# show fare AFTER they rate



## azndriver87 (Mar 23, 2015)

i've been doing a lot of airport rides, average $50-80/fare, but my ratings are decreasing. there's no way they will give you a 5-star rating if they see the fare is $80 for only 30 minute of ride.

They should give the rating base on the ride, not the fare.


----------



## GooberX (May 13, 2015)

Your rating has nothing to do with the fare from the airport.

You don't mention which airport, so I won't comment on that, but most airport travelers know the fares.

It is very important you ask them their preferred route, use it if they have one, ask them if they need a charger, and if you want offer small bottles of water.

When traveling, my phone is always on the verge, drinks are scarce on plane, water is $4 a bottle at airport, and travel is a pain in general.

If you quietly cater to those needs, and make them comfortable in your car, your ratings will rise quickly.

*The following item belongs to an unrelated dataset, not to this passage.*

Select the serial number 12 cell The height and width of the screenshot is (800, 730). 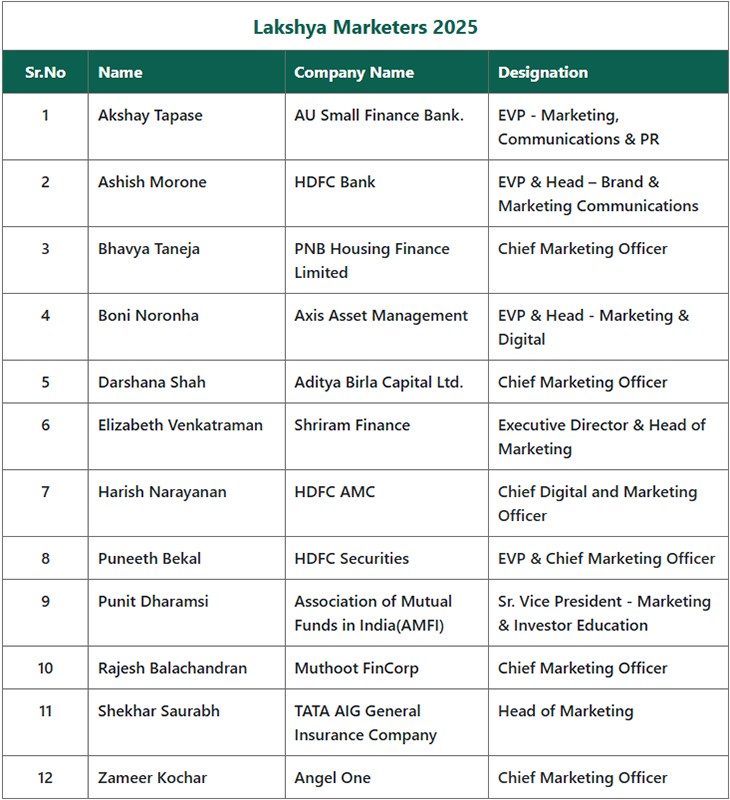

Oh, and not too much chatter if they are not receptive.


----------



## DrJeecheroo (Feb 12, 2015)

GooberX said:


> Your rating has nothing to do with the fare from the airport.
> 
> You don't mention which airport, so I won't comment on that, but most airport travelers know the fares.
> 
> ...


Fare has everything to do with it. If uber paid for the water, I would happily give them out to passengers. Same with covering the expenses with using the chargers, and snacks. As long as it's not money out of my pocket, I'm game.


----------



## azndriver87 (Mar 23, 2015)

GooberX said:


> Your rating has nothing to do with the fare from the airport.
> 
> You don't mention which airport, so I won't comment on that, but most airport travelers know the fares.
> 
> ...


1) i asked them for preferred route, i give them a suggested route that usually faster (however, a lot more miles lol, this is how I make them money) they like the idea of getting home "faster" (by the longer route), usually by 20 minutes, however, because of the mileage, it will charge them 10-20 more. The airport I drive them at sometimes will hit a 2-3x surge, so a $30 far will turn into $90. They're not going to give a 5-star rating on a $90 fare.

2) i provide water and cellphone chargers. I let them know "it's going to be a long ride, would you like a bottle of water, or charger for your cell phone."

3) sometimes they come back late at night at 1 am or 2am. I tell them go ahead and take a nap and i'll wake them up when we get there.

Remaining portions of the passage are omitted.